Si le fanatisme, dans le sens le plus général du mot, consiste à sortir, suivant certains principes, des limites de la raison humaine, le fanatisme moral consiste à transgresser les bornes que la raison pure pratique pose à l’humanité, en nous défendant de placer le principe subjectif qui doit déterminer les actions conformes au devoir, c’est-à-dire leur mobile moral, ailleurs que dans la loi même, et l’intention que nous devons porter dans nos maximes, ailleurs que dans le respect de cette loi, et, par conséquent, en nous ordonnant de prendre pour principe vital *[101] et suprême de toute moralité humaine la pensée du devoir, qui confond toute présomption, comme tout vain amour de soi.

Ce ne sont pas seulement les faiseurs de romans, ou ceux qui écrivent des livres sentimentaux sur l’éducation (tout en s’emportant contre la sensiblerie), mais parfois aussi les philosophes, et même les plus sévères de tous, les stoïciens, qui, à une discipline morale, sobre, mais sage, substituent le fanatisme moral, quoique le fanatisme des derniers soit plus héroïque, et celui des premiers plus fade et plus tendre, et l’on peut, sans aucune hypocrisie et avec une parfaite vérité, louer la morale de l’Evangile d’avoir la première, en posant le principe moral dans toute sa pureté, et, en l’appropriant en même temps à la nature bornée des êtres finis, soumis toute la conduite de l’homme à la discipline d’un devoir, qui, placé devant ses yeux, ne lui permet pas de s’attribuer une perfection morale chimérique, et d’avoir ainsi rappelé à la modestie (c’est à-dire à la connaissance de soi-même) la présomption et l’amour-propre, qui tous deux oublient aisément leurs limites.

Devoir ! mot grand et sublime, toi qui n’as rien d’agréable ni de flatteur, et commandes la soumission, sans pourtant employer, pour ébranler la volonté, des menaces propres à exciter naturellement l’aversion et la terreur, mais en te bornant à proposer une loi, qui d’elle-même s’introduit dans l’âme et la force au respect (sinon toujours à l’obéissance), et devant laquelle se taisent tous les penchants, quoiqu’ils travaillent sourdement contre elle ; quelle origine est digne de toi ! Où trouver la racine de ta noble tige, qui repousse fièrement toute alliance avec les penchants, cette racine où il faut placer la condition indispensable de la valeur que les hommes peuvent se donner à eux-mêmes !

Elle ne peut être que ce qui élève l’homme au dessus de lui-même (comme partie du monde sensible), ce qui le lie à un ordre de choses purement intelligible, auquel est soumis tout le monde sensible, et avec lui l’existence empirique de l’homme dans le temps et l’ensemble de toutes les fins (en tant qu’il s’accorde avec des lois pratiques absolues, telles que la loi morale).
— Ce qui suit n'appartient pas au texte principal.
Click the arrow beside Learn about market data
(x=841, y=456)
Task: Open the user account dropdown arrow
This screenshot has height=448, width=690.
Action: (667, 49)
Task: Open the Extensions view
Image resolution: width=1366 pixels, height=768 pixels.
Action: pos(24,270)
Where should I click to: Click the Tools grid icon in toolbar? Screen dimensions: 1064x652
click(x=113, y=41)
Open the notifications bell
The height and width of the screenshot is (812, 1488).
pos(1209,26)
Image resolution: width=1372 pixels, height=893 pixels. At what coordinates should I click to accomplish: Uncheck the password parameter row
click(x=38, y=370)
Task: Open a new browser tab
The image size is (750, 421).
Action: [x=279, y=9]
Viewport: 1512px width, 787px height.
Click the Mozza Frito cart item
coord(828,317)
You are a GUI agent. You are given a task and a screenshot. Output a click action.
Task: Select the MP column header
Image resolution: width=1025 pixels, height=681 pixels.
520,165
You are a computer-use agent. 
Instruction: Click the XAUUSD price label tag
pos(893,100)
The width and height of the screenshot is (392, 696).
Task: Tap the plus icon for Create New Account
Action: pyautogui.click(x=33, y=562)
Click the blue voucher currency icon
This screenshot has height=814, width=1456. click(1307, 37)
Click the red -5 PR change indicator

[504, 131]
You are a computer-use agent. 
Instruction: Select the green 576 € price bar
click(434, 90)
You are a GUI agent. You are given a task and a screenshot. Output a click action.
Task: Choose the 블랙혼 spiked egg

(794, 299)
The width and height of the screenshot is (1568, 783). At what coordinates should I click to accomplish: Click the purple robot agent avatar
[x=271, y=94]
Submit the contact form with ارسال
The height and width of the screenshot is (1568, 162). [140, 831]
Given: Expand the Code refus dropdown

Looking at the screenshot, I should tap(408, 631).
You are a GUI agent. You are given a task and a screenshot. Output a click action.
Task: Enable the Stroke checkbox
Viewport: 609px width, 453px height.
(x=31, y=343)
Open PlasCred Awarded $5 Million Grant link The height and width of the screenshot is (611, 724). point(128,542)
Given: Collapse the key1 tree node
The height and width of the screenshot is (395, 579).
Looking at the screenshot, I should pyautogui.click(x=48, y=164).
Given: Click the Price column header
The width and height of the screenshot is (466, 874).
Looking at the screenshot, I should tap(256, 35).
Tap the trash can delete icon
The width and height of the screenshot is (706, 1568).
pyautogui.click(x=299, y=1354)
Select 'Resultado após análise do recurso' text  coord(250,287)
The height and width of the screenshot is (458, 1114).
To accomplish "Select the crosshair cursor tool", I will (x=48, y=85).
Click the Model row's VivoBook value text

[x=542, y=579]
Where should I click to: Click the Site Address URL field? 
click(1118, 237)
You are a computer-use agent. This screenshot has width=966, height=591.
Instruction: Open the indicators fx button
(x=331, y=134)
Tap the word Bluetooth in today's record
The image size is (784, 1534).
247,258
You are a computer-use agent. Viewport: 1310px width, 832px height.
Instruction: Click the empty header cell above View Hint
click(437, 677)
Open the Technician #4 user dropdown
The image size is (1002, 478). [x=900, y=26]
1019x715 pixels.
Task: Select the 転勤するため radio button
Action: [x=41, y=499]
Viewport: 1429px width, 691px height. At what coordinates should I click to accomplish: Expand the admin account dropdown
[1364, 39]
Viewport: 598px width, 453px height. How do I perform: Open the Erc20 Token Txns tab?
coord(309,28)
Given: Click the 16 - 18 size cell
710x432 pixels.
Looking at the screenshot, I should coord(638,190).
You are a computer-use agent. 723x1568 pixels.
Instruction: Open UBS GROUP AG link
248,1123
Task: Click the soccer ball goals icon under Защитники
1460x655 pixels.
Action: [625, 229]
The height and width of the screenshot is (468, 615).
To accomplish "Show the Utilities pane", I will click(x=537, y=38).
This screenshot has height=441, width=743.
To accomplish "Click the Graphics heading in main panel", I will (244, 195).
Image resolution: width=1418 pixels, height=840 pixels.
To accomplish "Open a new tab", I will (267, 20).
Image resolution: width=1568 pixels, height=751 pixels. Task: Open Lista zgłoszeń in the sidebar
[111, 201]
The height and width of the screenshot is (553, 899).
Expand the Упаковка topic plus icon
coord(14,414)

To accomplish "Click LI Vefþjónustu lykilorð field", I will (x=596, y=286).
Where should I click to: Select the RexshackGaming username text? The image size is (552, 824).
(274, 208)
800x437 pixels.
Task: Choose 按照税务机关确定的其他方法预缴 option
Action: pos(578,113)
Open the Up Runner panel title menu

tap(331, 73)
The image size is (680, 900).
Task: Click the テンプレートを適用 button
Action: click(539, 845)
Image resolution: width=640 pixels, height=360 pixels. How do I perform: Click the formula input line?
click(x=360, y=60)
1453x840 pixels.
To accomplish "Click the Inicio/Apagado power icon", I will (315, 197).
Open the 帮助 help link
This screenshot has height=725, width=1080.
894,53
Elle ne peut être que la personnalité, c’est-à-dire la liberté, ou l’indépendance de tout le mécanisme de la nature, considérée comme la faculté d’un être qui appartient au monde sensible, mais qui en même temps est soumis à des lois pures pratiques qui lui sont propres, ou qui lui sont dictées par sa propre raison, et, par conséquent, à sa propre personnalité, en tant qu’il appartient au monde intelligible. Il ne faut donc pas s’étonner si l’homme, appartenant à deux mondes, ne peut considérer son propre être, relativement à sa seconde et suprême destination, qu’avec vénération, et les lois, auxquelles il est soumis sous ce rapport, qu’avec le plus profond respect.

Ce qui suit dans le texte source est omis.